Dodd se sirvió otro vaso. Dio pequeños sorbos mientras contemplaba el minutero de su reloj.

En el momento concertado, cogió el teléfono satélite y marcó el número particular del jeque Omar.

Omar lo cogió al primer timbrazo.

—¿Eres tú, Majd? —preguntó.

—Soy yo —dijo el asesino.

—Alabado sea Alá. Estábamos muy preocupados por ti desde la última llamada. Apenas tuvimos tiempo para hablar. ¿Lo encontraste? ¿El invento de al-Jazari?

—Lo encontré.

Allahu Akbar, hermano mío. Allahu Akbar. —El jeque estaba eufórico—. Es obra de Alá; ahora el éxito está asegurado. ¡Allahu Akbar!

—¿Estás en tu escritorio? —preguntó Dodd.

—Claro. Me has llamado por la línea privada.

—¿Y está contigo Abdul?

—Está sentado a mi lado —respondió Omar—. Exactamente como pediste. ¿Cuándo podrás traernos el aparato?

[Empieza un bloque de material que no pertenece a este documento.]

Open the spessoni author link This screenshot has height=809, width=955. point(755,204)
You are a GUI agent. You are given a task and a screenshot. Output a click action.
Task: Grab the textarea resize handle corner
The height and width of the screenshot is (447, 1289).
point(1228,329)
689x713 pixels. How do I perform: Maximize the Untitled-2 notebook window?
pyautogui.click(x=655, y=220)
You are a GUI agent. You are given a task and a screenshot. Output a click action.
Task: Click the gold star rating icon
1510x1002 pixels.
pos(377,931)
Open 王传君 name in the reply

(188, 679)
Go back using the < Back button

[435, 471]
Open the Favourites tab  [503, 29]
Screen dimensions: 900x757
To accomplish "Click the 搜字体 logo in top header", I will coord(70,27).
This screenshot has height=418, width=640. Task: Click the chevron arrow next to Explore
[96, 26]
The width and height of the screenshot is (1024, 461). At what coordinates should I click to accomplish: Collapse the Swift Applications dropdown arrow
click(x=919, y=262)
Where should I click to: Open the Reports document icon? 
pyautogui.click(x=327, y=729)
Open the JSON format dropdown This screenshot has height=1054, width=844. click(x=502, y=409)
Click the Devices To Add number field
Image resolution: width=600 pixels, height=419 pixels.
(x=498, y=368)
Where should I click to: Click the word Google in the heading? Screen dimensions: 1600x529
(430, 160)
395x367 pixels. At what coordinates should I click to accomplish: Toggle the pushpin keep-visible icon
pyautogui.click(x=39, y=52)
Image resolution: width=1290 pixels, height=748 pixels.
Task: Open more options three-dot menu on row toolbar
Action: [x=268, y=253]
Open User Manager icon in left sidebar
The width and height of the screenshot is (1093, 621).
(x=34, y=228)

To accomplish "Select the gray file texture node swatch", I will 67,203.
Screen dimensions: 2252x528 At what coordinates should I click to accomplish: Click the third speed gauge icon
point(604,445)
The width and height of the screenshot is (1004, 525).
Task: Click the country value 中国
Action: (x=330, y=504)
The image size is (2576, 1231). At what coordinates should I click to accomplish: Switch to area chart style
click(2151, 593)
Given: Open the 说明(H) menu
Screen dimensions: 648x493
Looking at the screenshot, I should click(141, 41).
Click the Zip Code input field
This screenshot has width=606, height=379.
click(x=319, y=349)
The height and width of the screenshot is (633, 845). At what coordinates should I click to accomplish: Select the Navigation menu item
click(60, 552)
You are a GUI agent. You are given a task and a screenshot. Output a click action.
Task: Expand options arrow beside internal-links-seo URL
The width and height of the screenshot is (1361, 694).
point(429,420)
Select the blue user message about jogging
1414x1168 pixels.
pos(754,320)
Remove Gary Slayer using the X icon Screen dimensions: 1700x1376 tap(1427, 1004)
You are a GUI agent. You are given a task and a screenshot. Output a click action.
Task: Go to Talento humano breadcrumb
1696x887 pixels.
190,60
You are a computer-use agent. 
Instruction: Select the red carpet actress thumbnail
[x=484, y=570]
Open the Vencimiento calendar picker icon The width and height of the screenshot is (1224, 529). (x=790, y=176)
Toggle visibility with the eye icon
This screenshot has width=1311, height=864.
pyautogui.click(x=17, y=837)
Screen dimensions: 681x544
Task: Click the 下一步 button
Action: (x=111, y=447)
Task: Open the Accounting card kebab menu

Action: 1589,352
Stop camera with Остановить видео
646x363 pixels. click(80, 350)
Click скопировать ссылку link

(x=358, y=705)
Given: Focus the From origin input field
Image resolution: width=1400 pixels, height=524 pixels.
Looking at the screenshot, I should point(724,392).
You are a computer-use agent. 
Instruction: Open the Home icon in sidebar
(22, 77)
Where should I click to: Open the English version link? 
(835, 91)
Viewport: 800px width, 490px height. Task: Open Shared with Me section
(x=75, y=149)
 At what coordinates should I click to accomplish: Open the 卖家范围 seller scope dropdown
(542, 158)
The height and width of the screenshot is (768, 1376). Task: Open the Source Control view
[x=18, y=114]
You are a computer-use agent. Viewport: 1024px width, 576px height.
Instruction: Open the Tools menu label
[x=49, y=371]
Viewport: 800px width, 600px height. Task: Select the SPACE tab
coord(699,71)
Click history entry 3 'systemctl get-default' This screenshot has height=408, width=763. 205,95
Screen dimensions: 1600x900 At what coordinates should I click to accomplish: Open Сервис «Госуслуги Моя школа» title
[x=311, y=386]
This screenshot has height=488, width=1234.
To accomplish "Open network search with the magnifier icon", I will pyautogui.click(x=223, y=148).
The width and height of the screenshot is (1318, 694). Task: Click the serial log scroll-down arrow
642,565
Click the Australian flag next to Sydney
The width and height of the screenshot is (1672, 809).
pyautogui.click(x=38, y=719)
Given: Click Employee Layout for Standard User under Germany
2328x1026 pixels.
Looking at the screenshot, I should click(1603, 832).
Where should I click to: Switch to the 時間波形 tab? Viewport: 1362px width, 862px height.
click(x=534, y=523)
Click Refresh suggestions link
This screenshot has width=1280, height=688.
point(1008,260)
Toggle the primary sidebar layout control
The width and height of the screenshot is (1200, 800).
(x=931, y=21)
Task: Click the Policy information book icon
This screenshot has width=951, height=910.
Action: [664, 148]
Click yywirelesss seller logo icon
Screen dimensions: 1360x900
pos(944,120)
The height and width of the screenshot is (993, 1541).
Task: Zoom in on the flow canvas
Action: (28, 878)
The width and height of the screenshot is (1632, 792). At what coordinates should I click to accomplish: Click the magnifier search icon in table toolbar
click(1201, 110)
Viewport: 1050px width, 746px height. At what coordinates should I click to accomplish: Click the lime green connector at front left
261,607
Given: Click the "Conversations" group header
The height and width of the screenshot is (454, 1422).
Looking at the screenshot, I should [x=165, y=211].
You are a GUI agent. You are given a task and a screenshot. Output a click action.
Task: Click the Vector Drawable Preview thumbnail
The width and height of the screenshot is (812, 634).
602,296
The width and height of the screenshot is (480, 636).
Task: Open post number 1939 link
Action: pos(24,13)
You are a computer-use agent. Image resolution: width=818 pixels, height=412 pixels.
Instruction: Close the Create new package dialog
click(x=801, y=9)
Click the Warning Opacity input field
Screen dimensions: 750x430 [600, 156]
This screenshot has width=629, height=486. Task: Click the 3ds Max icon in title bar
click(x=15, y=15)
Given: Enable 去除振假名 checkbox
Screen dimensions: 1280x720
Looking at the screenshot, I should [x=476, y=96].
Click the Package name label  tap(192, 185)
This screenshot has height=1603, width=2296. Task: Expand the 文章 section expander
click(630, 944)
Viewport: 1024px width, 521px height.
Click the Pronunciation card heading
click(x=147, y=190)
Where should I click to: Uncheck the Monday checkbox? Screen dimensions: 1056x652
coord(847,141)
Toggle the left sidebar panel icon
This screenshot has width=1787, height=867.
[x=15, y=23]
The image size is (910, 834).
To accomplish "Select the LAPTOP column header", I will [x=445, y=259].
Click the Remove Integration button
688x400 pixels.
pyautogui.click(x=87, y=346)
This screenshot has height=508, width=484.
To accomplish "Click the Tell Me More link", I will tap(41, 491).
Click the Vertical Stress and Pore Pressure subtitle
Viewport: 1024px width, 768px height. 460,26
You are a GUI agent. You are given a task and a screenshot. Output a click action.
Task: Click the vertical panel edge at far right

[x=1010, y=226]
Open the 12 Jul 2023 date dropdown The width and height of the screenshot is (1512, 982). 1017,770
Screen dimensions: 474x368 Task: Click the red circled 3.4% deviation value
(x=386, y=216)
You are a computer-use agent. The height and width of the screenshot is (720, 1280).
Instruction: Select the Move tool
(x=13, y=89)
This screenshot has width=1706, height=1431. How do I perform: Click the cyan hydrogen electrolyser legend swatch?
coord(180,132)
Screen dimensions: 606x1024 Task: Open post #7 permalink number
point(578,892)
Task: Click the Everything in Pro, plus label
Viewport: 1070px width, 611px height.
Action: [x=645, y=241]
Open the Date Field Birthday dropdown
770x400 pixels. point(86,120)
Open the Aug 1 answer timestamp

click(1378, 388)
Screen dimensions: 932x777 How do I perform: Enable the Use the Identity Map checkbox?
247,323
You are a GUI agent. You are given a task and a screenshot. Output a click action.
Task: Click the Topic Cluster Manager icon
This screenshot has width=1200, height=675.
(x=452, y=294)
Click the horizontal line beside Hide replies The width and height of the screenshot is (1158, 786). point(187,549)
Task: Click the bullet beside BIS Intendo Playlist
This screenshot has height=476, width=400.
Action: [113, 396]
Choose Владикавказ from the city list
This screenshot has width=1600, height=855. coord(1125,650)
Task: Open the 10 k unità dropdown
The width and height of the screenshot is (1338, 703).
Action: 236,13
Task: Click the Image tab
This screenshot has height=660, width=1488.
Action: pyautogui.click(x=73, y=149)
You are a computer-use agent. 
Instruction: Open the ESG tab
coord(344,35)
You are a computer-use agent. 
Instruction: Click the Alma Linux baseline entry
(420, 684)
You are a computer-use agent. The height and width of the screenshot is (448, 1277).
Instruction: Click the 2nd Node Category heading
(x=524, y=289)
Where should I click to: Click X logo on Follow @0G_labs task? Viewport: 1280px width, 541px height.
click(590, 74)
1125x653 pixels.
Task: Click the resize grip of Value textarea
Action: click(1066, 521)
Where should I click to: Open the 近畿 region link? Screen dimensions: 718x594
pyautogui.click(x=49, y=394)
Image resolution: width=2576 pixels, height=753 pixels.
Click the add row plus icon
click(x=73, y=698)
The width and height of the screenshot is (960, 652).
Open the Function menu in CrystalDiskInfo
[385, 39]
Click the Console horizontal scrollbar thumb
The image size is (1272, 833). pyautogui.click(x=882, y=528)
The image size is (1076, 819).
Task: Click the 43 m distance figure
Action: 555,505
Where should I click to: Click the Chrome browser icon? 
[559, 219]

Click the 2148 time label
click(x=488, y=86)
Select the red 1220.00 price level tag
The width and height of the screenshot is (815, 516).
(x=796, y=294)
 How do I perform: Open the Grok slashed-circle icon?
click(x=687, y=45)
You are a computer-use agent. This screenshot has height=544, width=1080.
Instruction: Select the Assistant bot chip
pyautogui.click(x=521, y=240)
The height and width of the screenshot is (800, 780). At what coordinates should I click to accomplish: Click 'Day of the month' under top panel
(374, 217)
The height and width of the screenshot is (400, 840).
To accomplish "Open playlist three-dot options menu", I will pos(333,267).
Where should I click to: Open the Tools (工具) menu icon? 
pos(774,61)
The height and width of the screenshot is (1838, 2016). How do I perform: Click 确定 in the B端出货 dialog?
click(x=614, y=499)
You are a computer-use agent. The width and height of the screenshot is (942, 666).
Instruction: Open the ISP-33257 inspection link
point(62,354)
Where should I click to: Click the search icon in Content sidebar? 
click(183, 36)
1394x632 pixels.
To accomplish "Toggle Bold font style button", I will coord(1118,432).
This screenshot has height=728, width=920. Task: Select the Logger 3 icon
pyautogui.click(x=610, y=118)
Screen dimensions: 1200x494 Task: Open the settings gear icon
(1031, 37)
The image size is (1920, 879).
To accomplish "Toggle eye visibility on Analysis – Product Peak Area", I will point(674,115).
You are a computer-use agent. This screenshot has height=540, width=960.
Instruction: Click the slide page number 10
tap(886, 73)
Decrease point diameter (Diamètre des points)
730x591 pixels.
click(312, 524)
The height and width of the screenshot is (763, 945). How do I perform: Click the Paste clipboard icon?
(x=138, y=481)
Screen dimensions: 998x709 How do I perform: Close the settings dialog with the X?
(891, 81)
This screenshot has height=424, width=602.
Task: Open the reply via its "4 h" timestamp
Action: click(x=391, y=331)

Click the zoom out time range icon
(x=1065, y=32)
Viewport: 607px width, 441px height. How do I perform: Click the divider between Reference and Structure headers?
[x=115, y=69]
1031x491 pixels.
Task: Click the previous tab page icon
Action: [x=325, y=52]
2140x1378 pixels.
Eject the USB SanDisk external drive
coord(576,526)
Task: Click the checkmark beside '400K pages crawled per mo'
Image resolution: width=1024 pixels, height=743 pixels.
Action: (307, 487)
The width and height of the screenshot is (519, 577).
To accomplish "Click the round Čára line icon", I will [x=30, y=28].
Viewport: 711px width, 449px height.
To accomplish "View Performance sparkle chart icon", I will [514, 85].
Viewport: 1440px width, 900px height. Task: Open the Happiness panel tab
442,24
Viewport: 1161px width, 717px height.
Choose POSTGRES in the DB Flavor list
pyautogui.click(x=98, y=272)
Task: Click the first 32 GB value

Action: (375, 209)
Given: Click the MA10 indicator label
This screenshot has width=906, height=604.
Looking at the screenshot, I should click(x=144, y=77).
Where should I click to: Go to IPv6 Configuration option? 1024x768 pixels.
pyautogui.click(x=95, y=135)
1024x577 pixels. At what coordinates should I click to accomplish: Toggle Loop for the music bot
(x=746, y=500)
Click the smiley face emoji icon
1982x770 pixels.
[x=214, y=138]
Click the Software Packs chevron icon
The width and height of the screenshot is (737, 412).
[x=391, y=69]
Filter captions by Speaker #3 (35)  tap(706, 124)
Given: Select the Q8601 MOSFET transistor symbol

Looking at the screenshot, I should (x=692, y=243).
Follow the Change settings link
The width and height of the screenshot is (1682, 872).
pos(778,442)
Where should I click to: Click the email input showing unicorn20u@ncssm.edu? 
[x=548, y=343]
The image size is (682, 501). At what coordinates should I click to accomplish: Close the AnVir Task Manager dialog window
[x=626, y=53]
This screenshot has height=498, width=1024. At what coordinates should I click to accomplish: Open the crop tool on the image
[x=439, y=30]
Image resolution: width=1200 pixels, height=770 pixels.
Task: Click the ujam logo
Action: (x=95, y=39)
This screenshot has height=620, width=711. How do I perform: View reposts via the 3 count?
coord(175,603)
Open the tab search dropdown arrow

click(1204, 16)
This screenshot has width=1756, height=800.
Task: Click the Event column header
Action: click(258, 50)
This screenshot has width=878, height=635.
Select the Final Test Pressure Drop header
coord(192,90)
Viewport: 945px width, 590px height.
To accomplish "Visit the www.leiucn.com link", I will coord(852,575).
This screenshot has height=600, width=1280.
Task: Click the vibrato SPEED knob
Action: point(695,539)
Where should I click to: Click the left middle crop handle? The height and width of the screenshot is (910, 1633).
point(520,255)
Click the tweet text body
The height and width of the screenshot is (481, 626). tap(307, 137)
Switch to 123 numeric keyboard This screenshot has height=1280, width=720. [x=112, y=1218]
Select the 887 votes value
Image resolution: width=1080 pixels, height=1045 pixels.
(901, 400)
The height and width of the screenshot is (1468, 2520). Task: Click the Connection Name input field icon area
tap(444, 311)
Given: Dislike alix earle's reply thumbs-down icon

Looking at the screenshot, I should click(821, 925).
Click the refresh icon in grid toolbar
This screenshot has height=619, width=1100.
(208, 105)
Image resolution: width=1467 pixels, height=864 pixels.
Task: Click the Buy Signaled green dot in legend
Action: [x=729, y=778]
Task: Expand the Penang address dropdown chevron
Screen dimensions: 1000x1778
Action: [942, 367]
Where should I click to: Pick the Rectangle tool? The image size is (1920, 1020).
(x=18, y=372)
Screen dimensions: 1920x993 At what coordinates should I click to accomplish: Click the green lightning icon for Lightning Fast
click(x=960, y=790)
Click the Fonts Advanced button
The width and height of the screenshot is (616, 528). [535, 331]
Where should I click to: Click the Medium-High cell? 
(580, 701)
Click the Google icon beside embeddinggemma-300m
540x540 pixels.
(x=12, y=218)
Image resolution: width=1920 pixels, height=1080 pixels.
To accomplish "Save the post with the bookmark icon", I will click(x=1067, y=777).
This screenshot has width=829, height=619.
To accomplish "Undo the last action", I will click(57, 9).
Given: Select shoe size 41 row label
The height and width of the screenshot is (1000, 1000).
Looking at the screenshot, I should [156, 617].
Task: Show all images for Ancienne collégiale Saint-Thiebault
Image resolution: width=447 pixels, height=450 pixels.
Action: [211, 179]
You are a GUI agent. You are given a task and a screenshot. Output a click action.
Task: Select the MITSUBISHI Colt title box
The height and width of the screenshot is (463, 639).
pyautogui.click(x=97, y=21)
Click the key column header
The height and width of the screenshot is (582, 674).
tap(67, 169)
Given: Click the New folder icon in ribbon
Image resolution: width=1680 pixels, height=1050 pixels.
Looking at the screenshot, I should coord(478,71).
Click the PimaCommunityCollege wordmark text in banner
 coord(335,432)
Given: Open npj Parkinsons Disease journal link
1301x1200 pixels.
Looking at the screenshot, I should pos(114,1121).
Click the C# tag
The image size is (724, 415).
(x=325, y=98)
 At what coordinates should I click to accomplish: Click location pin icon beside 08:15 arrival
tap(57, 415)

Dodd no tenía intención de seguir hablando mucho más tiempo del estrictamente necesario.

—Quedaos ahí y no os mováis —dijo—. Volveré a llamaros dentro de treinta segundos.

Aunque se impacientaba, Omar respetó la necesidad de seguridad. Es más, estaba tan feliz con su asesino que, en ese momento, podría haberle pedido cualquier cosa y de buena gana se habría mostrado dispuesto a concedérselo.

—Entiendo —dijo—. Estaremos aquí esperando. ¡Allahu Akbar! ¡Allahu Akbar!

Dodd colgó mientras seguían resonando en sus oídos las palabras Allahu Akbar, «Dios es grande».

El asesino, un hombre de palabra, empezó a marcar los números casi de inmediato, pero no correspondían a la línea particular del jeque. Eran de un teléfono móvil conectado a un explosivo casero que había dejado oculto bajo la mesa de Omar.